Mr Saleem had approached the court against the government’s decision to place his name on the no-fly list simply on an inquiry initiated by the country’s main anti-corruption watchdog, the National Accountability Bureau (NAB). The inquiry was in connection with an allegation of excessive payments received by Independent Power Producers (IPPs) over the years. A suo motu case on the issue is also pending with the Supreme Court.
The businessman’s name was put on the list, his counsel had argued, in spite of the fact that the petitioner had appeared before the NAB whenever he was summoned and furnished the required
documents. He had further pleaded that the proceedings before the Supreme Court were regarding all 85 IPPs, but the Bureau had initiated action against only his client.
This is not the only case where the anti-graft agency has been accused of hounding businesspersons on mere allegations or frivolous charges. Nor is the NAB the only agency feared by them.
‘Powers are often used by anti-graft agencies to extort businesses. But there is no law to punish officials who bring unsubstantiated charges’
The business community has also long been complaining of harassment at the hands the Federal Board of Revenue (FBR), insisting the actions of these two has contributed significantly towards dampening investors’ confidence in recent years.
“In the last decade, business confidence is at its lowest today. The unchecked powers assumed by both the NAB and the FBR are a major contributor towards dampened business sentiments,” argued Syed Nabeel Hashmi, a Lahore-based businessman.
“They are trying to ensure that honest (government) officers and businesspersons are forced to work in an atmosphere of fear and discouraged from taking any decision for, or contributing towards, the development of our country,” he said.

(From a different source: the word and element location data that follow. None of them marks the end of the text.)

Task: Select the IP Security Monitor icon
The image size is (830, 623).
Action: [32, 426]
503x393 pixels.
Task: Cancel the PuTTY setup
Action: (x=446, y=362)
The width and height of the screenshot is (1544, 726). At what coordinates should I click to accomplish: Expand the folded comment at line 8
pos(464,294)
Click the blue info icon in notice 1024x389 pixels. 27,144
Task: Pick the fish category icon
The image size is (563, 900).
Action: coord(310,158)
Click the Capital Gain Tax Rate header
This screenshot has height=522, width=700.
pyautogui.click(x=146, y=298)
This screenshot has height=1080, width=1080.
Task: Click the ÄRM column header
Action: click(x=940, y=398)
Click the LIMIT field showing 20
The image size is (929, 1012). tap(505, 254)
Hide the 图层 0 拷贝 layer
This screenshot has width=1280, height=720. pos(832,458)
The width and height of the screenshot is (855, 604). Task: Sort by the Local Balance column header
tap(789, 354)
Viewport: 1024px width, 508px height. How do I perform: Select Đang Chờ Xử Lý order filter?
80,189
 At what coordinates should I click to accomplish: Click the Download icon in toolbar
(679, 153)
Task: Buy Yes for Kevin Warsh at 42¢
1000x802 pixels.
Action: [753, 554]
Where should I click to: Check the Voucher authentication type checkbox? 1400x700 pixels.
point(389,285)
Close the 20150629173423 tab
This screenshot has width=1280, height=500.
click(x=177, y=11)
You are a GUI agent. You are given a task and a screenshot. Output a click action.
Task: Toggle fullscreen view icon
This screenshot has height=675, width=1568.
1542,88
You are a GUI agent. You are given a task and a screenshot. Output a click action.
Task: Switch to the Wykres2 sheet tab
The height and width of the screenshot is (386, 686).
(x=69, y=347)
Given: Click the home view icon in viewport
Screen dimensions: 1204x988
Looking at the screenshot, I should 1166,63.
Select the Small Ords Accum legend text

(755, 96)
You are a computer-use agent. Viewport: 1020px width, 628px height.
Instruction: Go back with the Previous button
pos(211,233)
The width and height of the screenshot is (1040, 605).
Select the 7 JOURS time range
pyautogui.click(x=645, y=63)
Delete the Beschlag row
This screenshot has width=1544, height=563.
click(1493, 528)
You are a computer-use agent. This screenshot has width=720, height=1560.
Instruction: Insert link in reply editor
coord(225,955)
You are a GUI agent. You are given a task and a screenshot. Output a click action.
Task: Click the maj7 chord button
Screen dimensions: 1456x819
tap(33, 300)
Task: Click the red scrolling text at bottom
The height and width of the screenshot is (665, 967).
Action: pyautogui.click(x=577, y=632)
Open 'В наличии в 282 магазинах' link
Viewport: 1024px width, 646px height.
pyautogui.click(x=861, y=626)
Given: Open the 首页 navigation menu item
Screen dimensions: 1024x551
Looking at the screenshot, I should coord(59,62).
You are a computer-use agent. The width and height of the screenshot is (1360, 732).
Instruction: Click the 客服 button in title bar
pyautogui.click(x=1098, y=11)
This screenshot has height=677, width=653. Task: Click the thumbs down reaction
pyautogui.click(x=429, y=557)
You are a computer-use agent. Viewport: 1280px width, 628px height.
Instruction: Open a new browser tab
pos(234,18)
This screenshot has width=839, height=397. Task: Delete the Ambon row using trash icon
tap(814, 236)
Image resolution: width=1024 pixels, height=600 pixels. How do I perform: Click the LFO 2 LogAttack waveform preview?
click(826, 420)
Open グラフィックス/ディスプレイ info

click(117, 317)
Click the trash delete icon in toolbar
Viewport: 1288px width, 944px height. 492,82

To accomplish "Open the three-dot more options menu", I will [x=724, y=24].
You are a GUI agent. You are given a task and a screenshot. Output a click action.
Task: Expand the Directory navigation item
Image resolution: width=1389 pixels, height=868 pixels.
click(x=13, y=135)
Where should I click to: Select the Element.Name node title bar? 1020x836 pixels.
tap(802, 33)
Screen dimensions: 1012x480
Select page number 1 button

Pakistan’s anti-corruption efforts in the past have failed miserably because anti-graft agencies and tax collectors were used by successive governments as ‘attack dogs’ against their opponents in politics and business instead of allowing them to function impartially as watchdogs.
“The discretionary actions taken by government agencies leave a negative impact on the business climate and breeds insecurity in the business community,” remarked Lahore Chamber of Commerce and Industry President Almas Hyder.
“A vast majority of businesspeople want to conduct business in a clean and legal way, and pay their taxes. But, over the years, successive governments have created regimes that prevent them from paying their taxes and conduct their businesses legally.
“No government agency should proceed against businesspeople without credible charges and everyone should be treated as innocent unless proven guilty. Laws should be improved, tax rates cut and discretionary powers (of the government functionaries) done away with,” he said.
Hasaan Khawar, a development consultant and analyst, thinks that it’s difficult to find a balance between policies encouraging liberalisation of the economy and an effort to clamp down on corrupt businesses for the sake of transparency and documentation.
“When you liberalise an economy it allows a certain number of people to take advantage. And when you push for an anti-corruption drive setting off agencies like the NAB and the FBR, businesses feel scared and threatened,” he stated.
“A government cannot liberalise the economy and clamp down on corruption simultaneously. It has to make a choice… and there’s a cost to be paid for whatever choice it makes. There is no mid-point,” he concluded.
A Karachi-based businessman, who refused to give his name, lamented that the state had given unfettered powers to both the NAB and the FBR to hound people.
“These powers are often used by these agencies to extort businesses. But there is no law to punish officials who bring unsubstantiated charges against a businessman, humiliates them and creates an atmosphere of fear in the business community,” he opined.
“The media should also refrain from conducting a media trial of individual businessmen and sully their reputation until charges brought up by the NAB or the FBR against them are established in the courts,” he concluded.